▼
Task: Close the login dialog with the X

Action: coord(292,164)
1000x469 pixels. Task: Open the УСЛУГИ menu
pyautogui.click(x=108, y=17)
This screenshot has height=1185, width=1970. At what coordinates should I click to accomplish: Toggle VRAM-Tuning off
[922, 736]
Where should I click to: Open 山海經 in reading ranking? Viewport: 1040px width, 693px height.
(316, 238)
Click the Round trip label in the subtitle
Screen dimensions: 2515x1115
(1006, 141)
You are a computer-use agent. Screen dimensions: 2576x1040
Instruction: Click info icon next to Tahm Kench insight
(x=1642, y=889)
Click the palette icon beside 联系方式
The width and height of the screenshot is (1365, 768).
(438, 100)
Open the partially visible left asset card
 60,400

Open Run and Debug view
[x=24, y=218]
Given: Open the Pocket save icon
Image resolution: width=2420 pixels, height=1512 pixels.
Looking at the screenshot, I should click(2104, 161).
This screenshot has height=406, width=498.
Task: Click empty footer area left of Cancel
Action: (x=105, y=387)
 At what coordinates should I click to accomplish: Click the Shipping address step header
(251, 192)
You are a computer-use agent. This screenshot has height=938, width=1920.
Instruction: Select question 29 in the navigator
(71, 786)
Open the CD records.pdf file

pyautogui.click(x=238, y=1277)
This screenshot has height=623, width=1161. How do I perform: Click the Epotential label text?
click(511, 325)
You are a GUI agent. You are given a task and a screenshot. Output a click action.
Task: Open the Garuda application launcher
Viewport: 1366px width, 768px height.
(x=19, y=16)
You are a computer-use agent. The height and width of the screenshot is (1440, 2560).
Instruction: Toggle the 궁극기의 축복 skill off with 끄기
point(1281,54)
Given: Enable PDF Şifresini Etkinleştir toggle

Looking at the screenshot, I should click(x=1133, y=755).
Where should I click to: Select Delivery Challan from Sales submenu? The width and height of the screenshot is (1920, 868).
▲
▸ Stated problem
Reproduce all of the material above word for word, keeping every line unchanged.

▸ Solution below
Task: Close the login dialog with the X

Action: coord(292,164)
1000x469 pixels. Task: Open the УСЛУГИ menu
pyautogui.click(x=108, y=17)
This screenshot has height=1185, width=1970. At what coordinates should I click to accomplish: Toggle VRAM-Tuning off
[922, 736]
Where should I click to: Open 山海經 in reading ranking? Viewport: 1040px width, 693px height.
(316, 238)
Click the Round trip label in the subtitle
Screen dimensions: 2515x1115
(1006, 141)
You are a computer-use agent. Screen dimensions: 2576x1040
Instruction: Click info icon next to Tahm Kench insight
(x=1642, y=889)
Click the palette icon beside 联系方式
The width and height of the screenshot is (1365, 768).
(438, 100)
Open the partially visible left asset card
 60,400

Open Run and Debug view
[x=24, y=218]
Given: Open the Pocket save icon
Image resolution: width=2420 pixels, height=1512 pixels.
Looking at the screenshot, I should click(2104, 161).
This screenshot has height=406, width=498.
Task: Click empty footer area left of Cancel
Action: (x=105, y=387)
 At what coordinates should I click to accomplish: Click the Shipping address step header
(251, 192)
You are a computer-use agent. This screenshot has height=938, width=1920.
Instruction: Select question 29 in the navigator
(71, 786)
Open the CD records.pdf file

pyautogui.click(x=238, y=1277)
This screenshot has height=623, width=1161. How do I perform: Click the Epotential label text?
click(511, 325)
You are a GUI agent. You are given a task and a screenshot. Output a click action.
Task: Open the Garuda application launcher
Viewport: 1366px width, 768px height.
(x=19, y=16)
You are a computer-use agent. The height and width of the screenshot is (1440, 2560).
Instruction: Toggle the 궁극기의 축복 skill off with 끄기
point(1281,54)
Given: Enable PDF Şifresini Etkinleştir toggle

Looking at the screenshot, I should click(x=1133, y=755).
Where should I click to: Select Delivery Challan from Sales submenu? The width and height of the screenshot is (1920, 868).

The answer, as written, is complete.